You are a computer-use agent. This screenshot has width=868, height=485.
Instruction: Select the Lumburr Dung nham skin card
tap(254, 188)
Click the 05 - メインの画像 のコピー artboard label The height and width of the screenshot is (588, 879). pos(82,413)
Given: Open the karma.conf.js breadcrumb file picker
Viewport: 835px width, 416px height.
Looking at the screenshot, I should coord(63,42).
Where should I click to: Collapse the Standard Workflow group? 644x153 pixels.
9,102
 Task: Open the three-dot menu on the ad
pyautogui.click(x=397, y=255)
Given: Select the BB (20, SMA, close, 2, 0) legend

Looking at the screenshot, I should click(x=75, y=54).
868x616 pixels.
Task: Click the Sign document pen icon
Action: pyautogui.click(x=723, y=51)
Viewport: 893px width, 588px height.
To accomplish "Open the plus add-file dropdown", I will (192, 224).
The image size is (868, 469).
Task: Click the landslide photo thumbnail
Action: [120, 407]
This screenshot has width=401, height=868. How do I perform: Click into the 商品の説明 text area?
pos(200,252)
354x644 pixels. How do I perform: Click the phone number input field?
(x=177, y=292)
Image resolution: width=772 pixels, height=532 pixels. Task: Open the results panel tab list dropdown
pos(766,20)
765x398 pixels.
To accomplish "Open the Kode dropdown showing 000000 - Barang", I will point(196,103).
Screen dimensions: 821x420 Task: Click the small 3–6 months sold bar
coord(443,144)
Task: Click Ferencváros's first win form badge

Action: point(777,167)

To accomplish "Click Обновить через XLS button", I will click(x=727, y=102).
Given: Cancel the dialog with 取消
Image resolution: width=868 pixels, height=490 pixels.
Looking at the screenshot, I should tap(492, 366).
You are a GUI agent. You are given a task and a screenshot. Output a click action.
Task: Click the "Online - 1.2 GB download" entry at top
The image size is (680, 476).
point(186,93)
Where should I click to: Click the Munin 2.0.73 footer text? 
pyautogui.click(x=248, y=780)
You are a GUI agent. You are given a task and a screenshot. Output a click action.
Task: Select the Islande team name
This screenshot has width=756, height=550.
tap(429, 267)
■ ■ ■
# [Brief]
Give back exactly the lines from the one containing "Image resolution: width=772" through the last line of the records.

# [Exercise response]
Image resolution: width=772 pixels, height=532 pixels. Task: Open the results panel tab list dropdown
pos(766,20)
765x398 pixels.
To accomplish "Open the Kode dropdown showing 000000 - Barang", I will point(196,103).
Screen dimensions: 821x420 Task: Click the small 3–6 months sold bar
coord(443,144)
Task: Click Ferencváros's first win form badge

Action: point(777,167)

To accomplish "Click Обновить через XLS button", I will click(x=727, y=102).
Given: Cancel the dialog with 取消
Image resolution: width=868 pixels, height=490 pixels.
Looking at the screenshot, I should tap(492, 366).
You are a GUI agent. You are given a task and a screenshot. Output a click action.
Task: Click the "Online - 1.2 GB download" entry at top
The image size is (680, 476).
point(186,93)
Where should I click to: Click the Munin 2.0.73 footer text? 
pyautogui.click(x=248, y=780)
You are a GUI agent. You are given a task and a screenshot. Output a click action.
Task: Select the Islande team name
This screenshot has width=756, height=550.
tap(429, 267)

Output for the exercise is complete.